* [Objective]
Copy the data from the start through the line with "click(x=672, y=609)", swapping "severity label" for "priority label" and leaving everything else the same.

☆ ☆ ☆ ☆ ☆ ☆ ☆

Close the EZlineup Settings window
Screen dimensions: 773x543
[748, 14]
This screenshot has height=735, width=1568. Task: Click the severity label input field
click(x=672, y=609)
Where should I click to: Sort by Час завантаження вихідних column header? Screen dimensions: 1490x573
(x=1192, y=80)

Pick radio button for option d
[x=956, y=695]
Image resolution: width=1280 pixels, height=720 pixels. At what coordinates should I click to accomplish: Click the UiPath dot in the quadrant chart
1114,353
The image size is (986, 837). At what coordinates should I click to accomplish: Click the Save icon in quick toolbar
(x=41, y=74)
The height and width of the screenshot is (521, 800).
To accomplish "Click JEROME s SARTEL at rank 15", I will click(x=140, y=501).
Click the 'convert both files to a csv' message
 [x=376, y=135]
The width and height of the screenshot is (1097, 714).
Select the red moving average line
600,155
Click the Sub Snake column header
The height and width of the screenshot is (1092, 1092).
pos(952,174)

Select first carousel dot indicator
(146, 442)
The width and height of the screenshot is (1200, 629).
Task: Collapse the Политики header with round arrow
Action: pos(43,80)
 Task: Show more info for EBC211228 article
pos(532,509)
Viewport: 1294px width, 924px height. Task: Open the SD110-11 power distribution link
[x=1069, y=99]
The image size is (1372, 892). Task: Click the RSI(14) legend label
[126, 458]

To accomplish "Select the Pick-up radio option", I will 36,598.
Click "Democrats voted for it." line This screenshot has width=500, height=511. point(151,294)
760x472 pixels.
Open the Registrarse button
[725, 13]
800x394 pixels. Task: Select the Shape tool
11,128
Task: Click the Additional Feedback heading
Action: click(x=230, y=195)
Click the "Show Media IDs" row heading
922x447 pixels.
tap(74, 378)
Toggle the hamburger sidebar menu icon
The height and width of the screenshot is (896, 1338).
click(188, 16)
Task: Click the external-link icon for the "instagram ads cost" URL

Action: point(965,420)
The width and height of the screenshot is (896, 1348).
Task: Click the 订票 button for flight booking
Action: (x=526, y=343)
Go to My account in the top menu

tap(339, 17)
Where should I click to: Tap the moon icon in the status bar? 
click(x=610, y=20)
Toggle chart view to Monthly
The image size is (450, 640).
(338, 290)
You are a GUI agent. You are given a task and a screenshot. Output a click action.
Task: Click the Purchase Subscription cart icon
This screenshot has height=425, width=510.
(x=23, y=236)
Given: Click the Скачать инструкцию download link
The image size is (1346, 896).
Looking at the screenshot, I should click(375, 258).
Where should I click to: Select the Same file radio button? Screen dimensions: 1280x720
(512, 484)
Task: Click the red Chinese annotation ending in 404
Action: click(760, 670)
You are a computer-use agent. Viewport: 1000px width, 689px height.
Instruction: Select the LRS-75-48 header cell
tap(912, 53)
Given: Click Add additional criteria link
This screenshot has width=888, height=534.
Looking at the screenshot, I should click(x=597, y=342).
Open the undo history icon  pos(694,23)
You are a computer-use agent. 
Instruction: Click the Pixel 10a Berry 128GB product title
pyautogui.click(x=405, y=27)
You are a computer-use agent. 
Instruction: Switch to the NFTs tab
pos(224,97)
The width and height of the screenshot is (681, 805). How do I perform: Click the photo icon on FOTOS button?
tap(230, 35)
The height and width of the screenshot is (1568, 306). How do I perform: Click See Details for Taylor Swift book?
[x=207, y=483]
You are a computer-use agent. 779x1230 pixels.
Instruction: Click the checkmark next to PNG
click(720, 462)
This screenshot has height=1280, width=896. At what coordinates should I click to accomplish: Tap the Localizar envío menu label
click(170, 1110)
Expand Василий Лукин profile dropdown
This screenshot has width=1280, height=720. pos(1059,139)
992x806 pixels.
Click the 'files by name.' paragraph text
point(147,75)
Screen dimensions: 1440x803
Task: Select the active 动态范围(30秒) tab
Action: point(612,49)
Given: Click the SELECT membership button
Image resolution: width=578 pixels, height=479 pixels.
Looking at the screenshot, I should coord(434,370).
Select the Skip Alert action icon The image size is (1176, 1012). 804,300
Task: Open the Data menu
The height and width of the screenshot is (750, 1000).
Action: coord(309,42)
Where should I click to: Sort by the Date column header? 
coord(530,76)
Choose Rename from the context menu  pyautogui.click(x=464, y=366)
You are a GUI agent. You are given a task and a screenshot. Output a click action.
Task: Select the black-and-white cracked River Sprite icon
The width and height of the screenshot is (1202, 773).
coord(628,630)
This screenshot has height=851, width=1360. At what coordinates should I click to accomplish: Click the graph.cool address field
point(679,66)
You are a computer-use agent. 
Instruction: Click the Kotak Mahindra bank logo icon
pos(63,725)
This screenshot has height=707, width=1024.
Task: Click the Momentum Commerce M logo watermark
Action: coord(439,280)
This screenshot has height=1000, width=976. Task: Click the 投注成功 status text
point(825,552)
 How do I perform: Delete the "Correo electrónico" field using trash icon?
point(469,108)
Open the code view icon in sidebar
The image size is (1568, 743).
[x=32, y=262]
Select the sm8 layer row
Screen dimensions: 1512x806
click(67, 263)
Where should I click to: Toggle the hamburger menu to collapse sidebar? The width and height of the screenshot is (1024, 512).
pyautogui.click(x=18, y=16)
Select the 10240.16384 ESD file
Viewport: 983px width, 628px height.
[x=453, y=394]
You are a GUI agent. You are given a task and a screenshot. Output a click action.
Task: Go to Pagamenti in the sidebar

☆ ☆ ☆ ☆ ☆ ☆ ☆

* [Solved exercise]
Close the EZlineup Settings window
Screen dimensions: 773x543
[748, 14]
This screenshot has height=735, width=1568. Task: Click the priority label input field
click(x=672, y=609)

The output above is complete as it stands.